Farmhand and migrant labourer Bhupender Ram was living, as were over 20,000 families, under a plastic sheet, along a canal since fleeing their flooded villages 35 days ago in what was described as one of India's worst floods.
Ram, in his early twenties, spoke to the Hindustan Times recently. His wife was cooking the family's first meal of the day on firewood: Rice, the grains purchased with borrowed money.
"Officials come, we tell them our problems, they listen and disappear," shrugged Ram. "So what's new?
"There hasn't been a meaningful relationship between officials and the people," said Dr. Manoj Jha, a teacher at Delhi
University's School of Social Work. He grew up in the Kosi region and has been living here as a relief worker since September.
"In the aftermath of a disaster of such magnitude, this basic disconnect is hitting relief operations," Jha said.
Five weeks after the Kosi smashed through its embankments in Nepal, lakhs of people in close to 800 of the 1000 villages are still marooned in varying levels of water.
The state government's minimum relief norms, by its own admission, are being delivered to less than 4 lakh of the 40 lakh flood affected families. Non-government relief workers negotiating submerged areas to reach villages where officials do not care to go, fear preventable killers like diarrhoea or starvation may take more lives.
As the Hindustan Times toured the flood-hit area, it was clear that the disaster has barely stirred the state. Scores of people are living along roads and canals: The government said it did not know how many. People, many children, die each day in the only functional government hospital.
In marooned villages and towns, public representatives — officials, elected representatives etc. — had fled since the floods and not turned up for work since.
The state's Deputy Chief Minister Sushil Kumar Modi told HT a month after the disaster, that his government was struggling to cope. Modi said, "Even God cannot give a timeframe for delivering relief to people...the devastation is so great." Modi's argument does not cut much ice on the ground.
On a recent night, Arvind Kejriwal of the Delhi-based Magsaysay awarded group Parivartan (Change) returned from the marooned Pilua village where 9 people have lost their lives to diarrhoea and an official is yet to visit.
"There is no time to lose," he said, "If relief operations do not acquire an urgency, more lives will be lost."
Kejriwal and other social workers have now moved the Patna High Court—the Chief Justice will hear the case on Friday.

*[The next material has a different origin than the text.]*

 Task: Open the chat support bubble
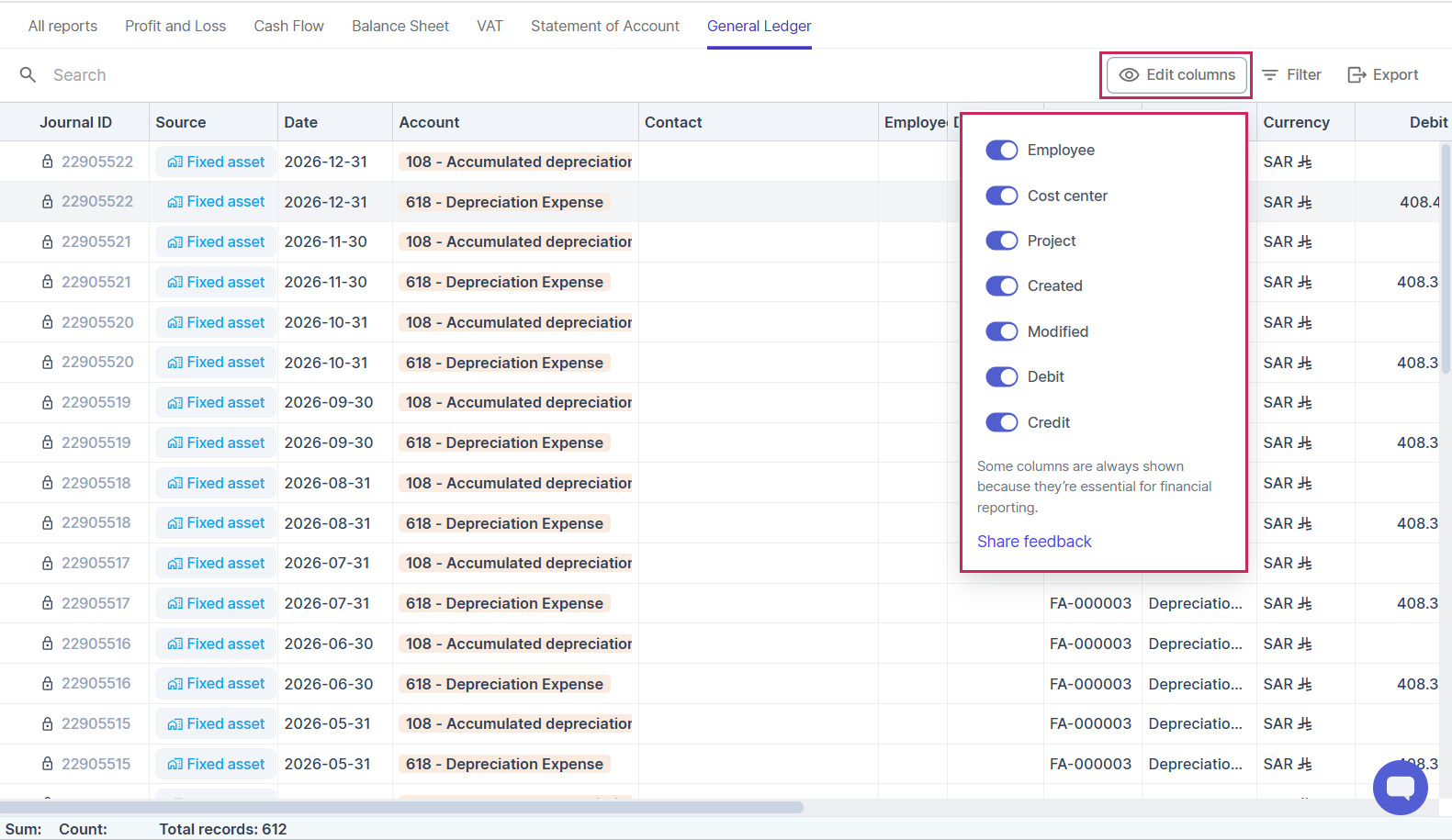pos(1400,787)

Jha who with his students has been running a primary health camp and an informal primary-level class for children at a 10 km-long canal where thousands of flood refugees precariously perched, waved his hand over their stunted settlements and said, "Even after a month, I am yet to see any organised government intervention."
For now, officials point to the mammoth task they have taken on. "We are feeding one lakh people each day in camps. That is no small number," said Supaul district's highest official Shravan Kumar.
That is a large number. But, as Kumar admitted, that still leaves 7-8 lakh people in his district bereft.
Advocate M Jawaid who will argue the petition said: "We are not saying that the state is not working. But we will tell the court on Friday that its rusted system and old mindset is simply not up to the challenge."
"I would have expected the Chief Minister Nitish Kumar to camp in the Kosi region for a month and oversee relief," said Jha. "That would have sent a signal to every official to get serious but it has not happened."